Do this: Copy every one of the items below word for word, keeping each line as it stands.

━━━━━ Information provided ━━━━━

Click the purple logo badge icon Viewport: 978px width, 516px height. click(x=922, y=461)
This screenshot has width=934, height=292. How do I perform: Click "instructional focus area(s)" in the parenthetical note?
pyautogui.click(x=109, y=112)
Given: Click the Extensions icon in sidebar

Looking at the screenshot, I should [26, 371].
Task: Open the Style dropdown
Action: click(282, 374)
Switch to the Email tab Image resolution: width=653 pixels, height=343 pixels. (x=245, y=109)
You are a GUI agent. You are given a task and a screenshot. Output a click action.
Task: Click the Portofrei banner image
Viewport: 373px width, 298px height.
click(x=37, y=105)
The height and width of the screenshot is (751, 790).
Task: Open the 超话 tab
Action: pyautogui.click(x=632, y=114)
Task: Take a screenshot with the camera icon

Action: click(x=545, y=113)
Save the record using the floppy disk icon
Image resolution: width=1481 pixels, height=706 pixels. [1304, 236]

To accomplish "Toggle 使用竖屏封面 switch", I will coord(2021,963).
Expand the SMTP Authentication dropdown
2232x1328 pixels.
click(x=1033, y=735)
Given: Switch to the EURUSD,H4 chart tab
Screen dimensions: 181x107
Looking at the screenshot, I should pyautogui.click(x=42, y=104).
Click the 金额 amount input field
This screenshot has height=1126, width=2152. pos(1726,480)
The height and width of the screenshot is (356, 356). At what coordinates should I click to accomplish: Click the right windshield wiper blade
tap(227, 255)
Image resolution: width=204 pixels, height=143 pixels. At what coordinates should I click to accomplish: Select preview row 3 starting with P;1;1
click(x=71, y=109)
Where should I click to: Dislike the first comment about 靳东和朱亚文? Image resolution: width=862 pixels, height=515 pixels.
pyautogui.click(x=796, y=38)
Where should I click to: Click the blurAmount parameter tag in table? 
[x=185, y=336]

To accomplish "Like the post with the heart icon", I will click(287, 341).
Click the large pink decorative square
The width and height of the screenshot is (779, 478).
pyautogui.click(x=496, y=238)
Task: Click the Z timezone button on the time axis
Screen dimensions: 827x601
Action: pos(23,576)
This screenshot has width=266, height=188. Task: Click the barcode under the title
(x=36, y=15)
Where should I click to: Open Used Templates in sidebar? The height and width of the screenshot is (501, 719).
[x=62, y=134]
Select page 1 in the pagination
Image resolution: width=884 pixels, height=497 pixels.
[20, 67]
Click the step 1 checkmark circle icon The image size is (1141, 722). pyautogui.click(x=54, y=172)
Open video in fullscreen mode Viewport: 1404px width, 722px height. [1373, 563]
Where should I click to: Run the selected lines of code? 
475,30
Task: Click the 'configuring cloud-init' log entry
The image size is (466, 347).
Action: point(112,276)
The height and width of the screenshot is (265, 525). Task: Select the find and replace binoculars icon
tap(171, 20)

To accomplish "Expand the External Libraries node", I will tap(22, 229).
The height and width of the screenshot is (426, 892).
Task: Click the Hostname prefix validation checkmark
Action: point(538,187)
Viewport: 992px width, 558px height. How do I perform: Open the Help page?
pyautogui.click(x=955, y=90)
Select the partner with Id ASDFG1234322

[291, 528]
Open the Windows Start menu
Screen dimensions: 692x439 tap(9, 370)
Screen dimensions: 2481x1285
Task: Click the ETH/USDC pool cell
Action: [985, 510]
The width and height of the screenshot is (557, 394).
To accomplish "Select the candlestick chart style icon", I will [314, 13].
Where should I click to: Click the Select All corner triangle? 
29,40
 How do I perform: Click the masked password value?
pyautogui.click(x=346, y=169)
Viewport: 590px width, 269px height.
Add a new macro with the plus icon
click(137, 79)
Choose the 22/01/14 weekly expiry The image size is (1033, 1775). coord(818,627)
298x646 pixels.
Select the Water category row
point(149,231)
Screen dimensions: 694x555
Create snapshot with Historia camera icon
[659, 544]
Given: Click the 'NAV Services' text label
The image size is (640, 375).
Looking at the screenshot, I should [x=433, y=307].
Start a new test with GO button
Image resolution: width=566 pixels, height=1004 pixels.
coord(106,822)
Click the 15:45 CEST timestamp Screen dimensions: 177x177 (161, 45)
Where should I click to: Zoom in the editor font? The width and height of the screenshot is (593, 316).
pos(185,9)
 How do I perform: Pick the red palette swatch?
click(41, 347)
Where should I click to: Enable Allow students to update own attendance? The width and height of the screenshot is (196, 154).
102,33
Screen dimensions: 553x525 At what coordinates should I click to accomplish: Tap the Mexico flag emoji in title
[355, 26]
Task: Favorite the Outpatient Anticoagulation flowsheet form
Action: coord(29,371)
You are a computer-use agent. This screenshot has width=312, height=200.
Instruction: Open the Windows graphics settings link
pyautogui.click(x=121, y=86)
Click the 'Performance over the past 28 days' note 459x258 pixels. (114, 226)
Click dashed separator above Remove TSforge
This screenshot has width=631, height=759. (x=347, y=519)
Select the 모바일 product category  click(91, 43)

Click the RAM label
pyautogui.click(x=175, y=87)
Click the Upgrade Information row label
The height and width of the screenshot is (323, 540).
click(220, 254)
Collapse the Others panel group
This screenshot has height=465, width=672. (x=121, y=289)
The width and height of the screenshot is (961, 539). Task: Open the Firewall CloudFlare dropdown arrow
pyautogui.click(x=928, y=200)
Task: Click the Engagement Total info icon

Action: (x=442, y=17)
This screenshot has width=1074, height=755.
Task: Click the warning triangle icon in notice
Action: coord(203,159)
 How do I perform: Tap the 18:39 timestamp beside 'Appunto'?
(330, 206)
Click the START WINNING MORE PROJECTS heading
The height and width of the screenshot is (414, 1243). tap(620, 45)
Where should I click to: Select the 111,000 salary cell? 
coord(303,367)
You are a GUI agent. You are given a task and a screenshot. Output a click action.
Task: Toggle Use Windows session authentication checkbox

━━━━━

Finished exercise:
Click the purple logo badge icon Viewport: 978px width, 516px height. click(x=922, y=461)
This screenshot has width=934, height=292. How do I perform: Click "instructional focus area(s)" in the parenthetical note?
pyautogui.click(x=109, y=112)
Given: Click the Extensions icon in sidebar

Looking at the screenshot, I should [26, 371].
Task: Open the Style dropdown
Action: click(282, 374)
Switch to the Email tab Image resolution: width=653 pixels, height=343 pixels. (x=245, y=109)
You are a GUI agent. You are given a task and a screenshot. Output a click action.
Task: Click the Portofrei banner image
Viewport: 373px width, 298px height.
click(x=37, y=105)
The height and width of the screenshot is (751, 790).
Task: Open the 超话 tab
Action: pyautogui.click(x=632, y=114)
Task: Take a screenshot with the camera icon

Action: click(x=545, y=113)
Save the record using the floppy disk icon
Image resolution: width=1481 pixels, height=706 pixels. [1304, 236]

To accomplish "Toggle 使用竖屏封面 switch", I will coord(2021,963).
Expand the SMTP Authentication dropdown
2232x1328 pixels.
click(x=1033, y=735)
Given: Switch to the EURUSD,H4 chart tab
Screen dimensions: 181x107
Looking at the screenshot, I should pyautogui.click(x=42, y=104).
Click the 金额 amount input field
This screenshot has height=1126, width=2152. pos(1726,480)
The height and width of the screenshot is (356, 356). At what coordinates should I click to accomplish: Click the right windshield wiper blade
tap(227, 255)
Image resolution: width=204 pixels, height=143 pixels. At what coordinates should I click to accomplish: Select preview row 3 starting with P;1;1
click(x=71, y=109)
Where should I click to: Dislike the first comment about 靳东和朱亚文? Image resolution: width=862 pixels, height=515 pixels.
pyautogui.click(x=796, y=38)
Where should I click to: Click the blurAmount parameter tag in table? 
[x=185, y=336]

To accomplish "Like the post with the heart icon", I will click(287, 341).
Click the large pink decorative square
The width and height of the screenshot is (779, 478).
pyautogui.click(x=496, y=238)
Task: Click the Z timezone button on the time axis
Screen dimensions: 827x601
Action: pos(23,576)
This screenshot has width=266, height=188. Task: Click the barcode under the title
(x=36, y=15)
Where should I click to: Open Used Templates in sidebar? The height and width of the screenshot is (501, 719).
[x=62, y=134]
Select page 1 in the pagination
Image resolution: width=884 pixels, height=497 pixels.
[20, 67]
Click the step 1 checkmark circle icon The image size is (1141, 722). pyautogui.click(x=54, y=172)
Open video in fullscreen mode Viewport: 1404px width, 722px height. [1373, 563]
Where should I click to: Run the selected lines of code? 
475,30
Task: Click the 'configuring cloud-init' log entry
The image size is (466, 347).
Action: point(112,276)
The height and width of the screenshot is (265, 525). Task: Select the find and replace binoculars icon
tap(171, 20)

To accomplish "Expand the External Libraries node", I will tap(22, 229).
The height and width of the screenshot is (426, 892).
Task: Click the Hostname prefix validation checkmark
Action: point(538,187)
Viewport: 992px width, 558px height. How do I perform: Open the Help page?
pyautogui.click(x=955, y=90)
Select the partner with Id ASDFG1234322

[291, 528]
Open the Windows Start menu
Screen dimensions: 692x439 tap(9, 370)
Screen dimensions: 2481x1285
Task: Click the ETH/USDC pool cell
Action: [985, 510]
The width and height of the screenshot is (557, 394).
To accomplish "Select the candlestick chart style icon", I will [314, 13].
Where should I click to: Click the Select All corner triangle? 
29,40
 How do I perform: Click the masked password value?
pyautogui.click(x=346, y=169)
Viewport: 590px width, 269px height.
Add a new macro with the plus icon
click(137, 79)
Choose the 22/01/14 weekly expiry The image size is (1033, 1775). coord(818,627)
298x646 pixels.
Select the Water category row
point(149,231)
Screen dimensions: 694x555
Create snapshot with Historia camera icon
[659, 544]
Given: Click the 'NAV Services' text label
The image size is (640, 375).
Looking at the screenshot, I should [x=433, y=307].
Start a new test with GO button
Image resolution: width=566 pixels, height=1004 pixels.
coord(106,822)
Click the 15:45 CEST timestamp Screen dimensions: 177x177 (161, 45)
Where should I click to: Zoom in the editor font? The width and height of the screenshot is (593, 316).
pos(185,9)
 How do I perform: Pick the red palette swatch?
click(41, 347)
Where should I click to: Enable Allow students to update own attendance? The width and height of the screenshot is (196, 154).
102,33
Screen dimensions: 553x525 At what coordinates should I click to accomplish: Tap the Mexico flag emoji in title
[355, 26]
Task: Favorite the Outpatient Anticoagulation flowsheet form
Action: coord(29,371)
You are a computer-use agent. This screenshot has width=312, height=200.
Instruction: Open the Windows graphics settings link
pyautogui.click(x=121, y=86)
Click the 'Performance over the past 28 days' note 459x258 pixels. (114, 226)
Click dashed separator above Remove TSforge
This screenshot has width=631, height=759. (x=347, y=519)
Select the 모바일 product category  click(91, 43)

Click the RAM label
pyautogui.click(x=175, y=87)
Click the Upgrade Information row label
The height and width of the screenshot is (323, 540).
click(220, 254)
Collapse the Others panel group
This screenshot has height=465, width=672. (x=121, y=289)
The width and height of the screenshot is (961, 539). Task: Open the Firewall CloudFlare dropdown arrow
pyautogui.click(x=928, y=200)
Task: Click the Engagement Total info icon

Action: (x=442, y=17)
This screenshot has width=1074, height=755.
Task: Click the warning triangle icon in notice
Action: coord(203,159)
 How do I perform: Tap the 18:39 timestamp beside 'Appunto'?
(330, 206)
Click the START WINNING MORE PROJECTS heading
The height and width of the screenshot is (414, 1243). tap(620, 45)
Where should I click to: Select the 111,000 salary cell? 
coord(303,367)
You are a GUI agent. You are given a task and a screenshot. Output a click action.
Task: Toggle Use Windows session authentication checkbox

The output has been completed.